→ What you have to do: Rewrite the data between the line holding "Where should I click to: Click the blue" and the line holding "will click(x=1853, y=809).", inclusive, with every "icon" changed to "symbol" and nothing else altered.

→ Data provided:
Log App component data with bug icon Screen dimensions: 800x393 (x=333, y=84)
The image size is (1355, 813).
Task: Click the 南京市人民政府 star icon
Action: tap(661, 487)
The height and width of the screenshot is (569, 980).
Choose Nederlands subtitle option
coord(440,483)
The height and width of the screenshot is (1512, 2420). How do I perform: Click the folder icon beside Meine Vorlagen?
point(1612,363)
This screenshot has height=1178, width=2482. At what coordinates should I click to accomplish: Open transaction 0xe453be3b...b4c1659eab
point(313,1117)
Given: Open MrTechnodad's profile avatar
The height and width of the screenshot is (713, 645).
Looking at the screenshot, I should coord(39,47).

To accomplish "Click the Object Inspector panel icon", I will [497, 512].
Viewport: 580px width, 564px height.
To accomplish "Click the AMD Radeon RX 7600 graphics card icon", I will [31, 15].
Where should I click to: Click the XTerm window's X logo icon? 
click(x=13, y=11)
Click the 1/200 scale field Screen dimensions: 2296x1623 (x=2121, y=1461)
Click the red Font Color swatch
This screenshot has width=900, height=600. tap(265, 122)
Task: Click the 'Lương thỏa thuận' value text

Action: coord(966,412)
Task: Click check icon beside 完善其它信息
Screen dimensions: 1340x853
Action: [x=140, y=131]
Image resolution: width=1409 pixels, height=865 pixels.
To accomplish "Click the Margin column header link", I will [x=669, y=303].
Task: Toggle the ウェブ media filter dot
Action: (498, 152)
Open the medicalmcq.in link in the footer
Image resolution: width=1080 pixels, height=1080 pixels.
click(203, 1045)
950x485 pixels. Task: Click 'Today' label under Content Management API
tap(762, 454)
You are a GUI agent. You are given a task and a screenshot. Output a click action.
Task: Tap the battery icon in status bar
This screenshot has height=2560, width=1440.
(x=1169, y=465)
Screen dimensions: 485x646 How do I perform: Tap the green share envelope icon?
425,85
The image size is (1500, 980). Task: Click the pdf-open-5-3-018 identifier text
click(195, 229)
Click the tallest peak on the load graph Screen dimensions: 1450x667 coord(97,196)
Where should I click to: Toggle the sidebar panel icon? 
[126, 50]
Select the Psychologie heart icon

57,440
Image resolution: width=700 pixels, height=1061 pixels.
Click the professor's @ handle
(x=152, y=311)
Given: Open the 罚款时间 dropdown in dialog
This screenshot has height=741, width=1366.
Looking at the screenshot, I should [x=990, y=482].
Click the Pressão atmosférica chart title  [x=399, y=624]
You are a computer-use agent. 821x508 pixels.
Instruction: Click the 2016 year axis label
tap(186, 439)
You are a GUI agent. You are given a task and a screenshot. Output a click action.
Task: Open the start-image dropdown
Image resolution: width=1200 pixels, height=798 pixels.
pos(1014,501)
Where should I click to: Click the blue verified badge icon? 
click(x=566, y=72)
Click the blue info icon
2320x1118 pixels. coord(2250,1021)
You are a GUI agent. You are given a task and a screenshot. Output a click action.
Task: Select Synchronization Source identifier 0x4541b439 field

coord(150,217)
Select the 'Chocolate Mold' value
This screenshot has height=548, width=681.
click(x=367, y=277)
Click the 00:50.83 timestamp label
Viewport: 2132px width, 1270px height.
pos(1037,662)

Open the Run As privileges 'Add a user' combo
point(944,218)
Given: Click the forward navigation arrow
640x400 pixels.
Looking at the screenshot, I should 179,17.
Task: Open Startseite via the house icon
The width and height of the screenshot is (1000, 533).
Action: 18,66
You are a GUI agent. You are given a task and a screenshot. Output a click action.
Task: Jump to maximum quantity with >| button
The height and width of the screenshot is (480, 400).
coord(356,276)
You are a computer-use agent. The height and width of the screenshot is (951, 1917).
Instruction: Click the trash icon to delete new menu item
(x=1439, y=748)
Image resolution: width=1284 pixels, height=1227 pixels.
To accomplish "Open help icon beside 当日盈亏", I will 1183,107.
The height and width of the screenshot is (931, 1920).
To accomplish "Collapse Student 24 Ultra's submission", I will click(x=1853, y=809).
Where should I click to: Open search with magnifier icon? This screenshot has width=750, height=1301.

→ Complete output:
Where should I click to: Click the blue verified badge symbol? 
click(x=566, y=72)
Click the blue info symbol
2320x1118 pixels. coord(2250,1021)
You are a GUI agent. You are given a task and a screenshot. Output a click action.
Task: Select Synchronization Source identifier 0x4541b439 field

coord(150,217)
Select the 'Chocolate Mold' value
This screenshot has height=548, width=681.
click(x=367, y=277)
Click the 00:50.83 timestamp label
Viewport: 2132px width, 1270px height.
pos(1037,662)

Open the Run As privileges 'Add a user' combo
point(944,218)
Given: Click the forward navigation arrow
640x400 pixels.
Looking at the screenshot, I should 179,17.
Task: Open Startseite via the house symbol
The width and height of the screenshot is (1000, 533).
Action: 18,66
You are a GUI agent. You are given a task and a screenshot. Output a click action.
Task: Jump to maximum quantity with >| button
The height and width of the screenshot is (480, 400).
coord(356,276)
You are a computer-use agent. The height and width of the screenshot is (951, 1917).
Instruction: Click the trash symbol to delete new menu item
(x=1439, y=748)
Image resolution: width=1284 pixels, height=1227 pixels.
To accomplish "Open help symbol beside 当日盈亏", I will 1183,107.
The height and width of the screenshot is (931, 1920).
To accomplish "Collapse Student 24 Ultra's submission", I will click(x=1853, y=809).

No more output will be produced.